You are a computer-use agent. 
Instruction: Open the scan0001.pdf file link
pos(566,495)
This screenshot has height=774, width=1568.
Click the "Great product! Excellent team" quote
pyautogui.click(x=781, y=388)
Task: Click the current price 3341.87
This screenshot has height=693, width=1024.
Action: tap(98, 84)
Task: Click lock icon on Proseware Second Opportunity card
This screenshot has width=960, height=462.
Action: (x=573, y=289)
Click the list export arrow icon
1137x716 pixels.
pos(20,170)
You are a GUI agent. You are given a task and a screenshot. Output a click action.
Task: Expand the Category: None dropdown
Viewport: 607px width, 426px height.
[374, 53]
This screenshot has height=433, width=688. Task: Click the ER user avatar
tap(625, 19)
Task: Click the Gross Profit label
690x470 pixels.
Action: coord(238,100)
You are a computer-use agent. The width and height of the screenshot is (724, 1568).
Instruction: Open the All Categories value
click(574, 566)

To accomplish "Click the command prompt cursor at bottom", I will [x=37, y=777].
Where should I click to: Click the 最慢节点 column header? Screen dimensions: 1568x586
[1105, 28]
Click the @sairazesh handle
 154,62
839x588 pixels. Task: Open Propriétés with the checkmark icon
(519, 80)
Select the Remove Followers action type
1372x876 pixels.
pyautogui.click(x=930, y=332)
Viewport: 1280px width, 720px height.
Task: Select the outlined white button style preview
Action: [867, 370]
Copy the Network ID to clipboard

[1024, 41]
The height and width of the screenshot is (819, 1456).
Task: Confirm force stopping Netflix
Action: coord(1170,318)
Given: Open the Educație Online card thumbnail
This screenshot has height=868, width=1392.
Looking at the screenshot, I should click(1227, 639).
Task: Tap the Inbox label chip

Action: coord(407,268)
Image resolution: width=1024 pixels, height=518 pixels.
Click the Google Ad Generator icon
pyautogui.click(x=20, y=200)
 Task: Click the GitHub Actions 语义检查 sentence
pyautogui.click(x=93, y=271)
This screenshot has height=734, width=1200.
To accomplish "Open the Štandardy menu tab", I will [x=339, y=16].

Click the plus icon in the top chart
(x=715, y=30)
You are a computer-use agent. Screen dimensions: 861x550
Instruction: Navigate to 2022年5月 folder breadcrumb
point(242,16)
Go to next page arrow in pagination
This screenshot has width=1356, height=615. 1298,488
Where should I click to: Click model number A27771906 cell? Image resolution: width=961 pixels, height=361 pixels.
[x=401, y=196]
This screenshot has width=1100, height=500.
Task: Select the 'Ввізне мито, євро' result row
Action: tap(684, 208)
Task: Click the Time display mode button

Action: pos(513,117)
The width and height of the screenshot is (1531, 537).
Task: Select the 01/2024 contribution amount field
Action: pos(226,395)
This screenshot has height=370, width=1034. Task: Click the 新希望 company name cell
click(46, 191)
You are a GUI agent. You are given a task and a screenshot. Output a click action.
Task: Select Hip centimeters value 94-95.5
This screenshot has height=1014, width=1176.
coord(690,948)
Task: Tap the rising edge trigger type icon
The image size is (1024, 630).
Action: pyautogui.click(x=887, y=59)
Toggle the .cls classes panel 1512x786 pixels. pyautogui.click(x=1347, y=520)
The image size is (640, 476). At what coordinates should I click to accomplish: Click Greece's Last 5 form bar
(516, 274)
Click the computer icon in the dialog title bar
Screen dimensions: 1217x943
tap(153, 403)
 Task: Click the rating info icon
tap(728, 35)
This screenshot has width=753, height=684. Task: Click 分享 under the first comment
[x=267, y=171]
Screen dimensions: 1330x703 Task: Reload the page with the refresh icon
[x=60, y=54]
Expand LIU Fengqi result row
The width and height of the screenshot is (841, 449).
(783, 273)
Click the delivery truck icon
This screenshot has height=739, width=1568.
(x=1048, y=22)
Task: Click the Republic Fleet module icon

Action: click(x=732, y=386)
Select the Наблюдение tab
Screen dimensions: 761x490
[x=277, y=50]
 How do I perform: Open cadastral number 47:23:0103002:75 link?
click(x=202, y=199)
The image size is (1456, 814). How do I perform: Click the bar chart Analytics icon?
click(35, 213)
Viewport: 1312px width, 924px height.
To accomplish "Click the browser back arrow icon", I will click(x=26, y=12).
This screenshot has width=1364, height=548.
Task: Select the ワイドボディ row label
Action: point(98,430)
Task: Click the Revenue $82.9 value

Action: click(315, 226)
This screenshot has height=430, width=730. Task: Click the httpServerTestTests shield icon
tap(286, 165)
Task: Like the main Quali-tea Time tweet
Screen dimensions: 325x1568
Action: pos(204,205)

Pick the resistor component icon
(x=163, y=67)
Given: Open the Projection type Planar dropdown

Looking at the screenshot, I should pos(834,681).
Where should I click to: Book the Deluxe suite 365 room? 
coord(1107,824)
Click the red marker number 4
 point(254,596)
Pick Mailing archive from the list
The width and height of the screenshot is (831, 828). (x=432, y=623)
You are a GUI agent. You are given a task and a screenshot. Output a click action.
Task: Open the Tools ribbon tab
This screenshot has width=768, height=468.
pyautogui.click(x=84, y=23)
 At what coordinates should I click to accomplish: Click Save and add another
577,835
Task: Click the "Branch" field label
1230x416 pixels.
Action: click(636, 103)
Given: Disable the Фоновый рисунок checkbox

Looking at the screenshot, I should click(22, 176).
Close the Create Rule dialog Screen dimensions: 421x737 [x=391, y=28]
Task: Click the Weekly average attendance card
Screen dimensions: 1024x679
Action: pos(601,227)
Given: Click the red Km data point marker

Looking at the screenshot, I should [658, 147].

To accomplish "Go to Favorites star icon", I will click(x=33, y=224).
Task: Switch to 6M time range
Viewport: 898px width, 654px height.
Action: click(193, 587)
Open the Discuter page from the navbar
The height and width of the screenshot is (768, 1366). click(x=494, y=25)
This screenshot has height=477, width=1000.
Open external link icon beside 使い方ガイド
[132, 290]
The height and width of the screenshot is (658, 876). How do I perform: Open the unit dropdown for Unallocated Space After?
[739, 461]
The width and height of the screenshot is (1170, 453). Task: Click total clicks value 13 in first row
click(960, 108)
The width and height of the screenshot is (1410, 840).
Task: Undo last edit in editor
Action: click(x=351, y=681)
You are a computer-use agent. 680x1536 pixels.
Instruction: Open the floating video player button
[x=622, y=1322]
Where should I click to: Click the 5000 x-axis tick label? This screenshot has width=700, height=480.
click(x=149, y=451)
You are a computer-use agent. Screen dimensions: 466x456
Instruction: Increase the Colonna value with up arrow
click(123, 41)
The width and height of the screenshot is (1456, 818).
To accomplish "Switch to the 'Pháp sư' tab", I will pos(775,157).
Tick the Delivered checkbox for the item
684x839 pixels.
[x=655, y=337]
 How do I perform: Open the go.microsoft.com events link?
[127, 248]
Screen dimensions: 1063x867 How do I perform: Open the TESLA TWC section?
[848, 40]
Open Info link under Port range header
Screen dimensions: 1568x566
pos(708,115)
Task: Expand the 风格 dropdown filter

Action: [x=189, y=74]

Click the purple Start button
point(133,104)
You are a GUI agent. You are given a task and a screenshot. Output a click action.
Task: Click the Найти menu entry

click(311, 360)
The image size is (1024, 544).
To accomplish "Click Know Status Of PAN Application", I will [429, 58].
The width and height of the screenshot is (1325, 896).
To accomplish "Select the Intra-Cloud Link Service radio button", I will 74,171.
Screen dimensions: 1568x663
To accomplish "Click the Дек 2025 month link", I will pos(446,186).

================================

◆ Task brief
Beginning with the line containing "Pick Mailing archive from the list" and ending with the line containing "Task: Open the Tools ribbon tab", extract those lines exactly from the listing above, and only those.

◆ Finished task
Pick Mailing archive from the list
The width and height of the screenshot is (831, 828). (x=432, y=623)
You are a GUI agent. You are given a task and a screenshot. Output a click action.
Task: Open the Tools ribbon tab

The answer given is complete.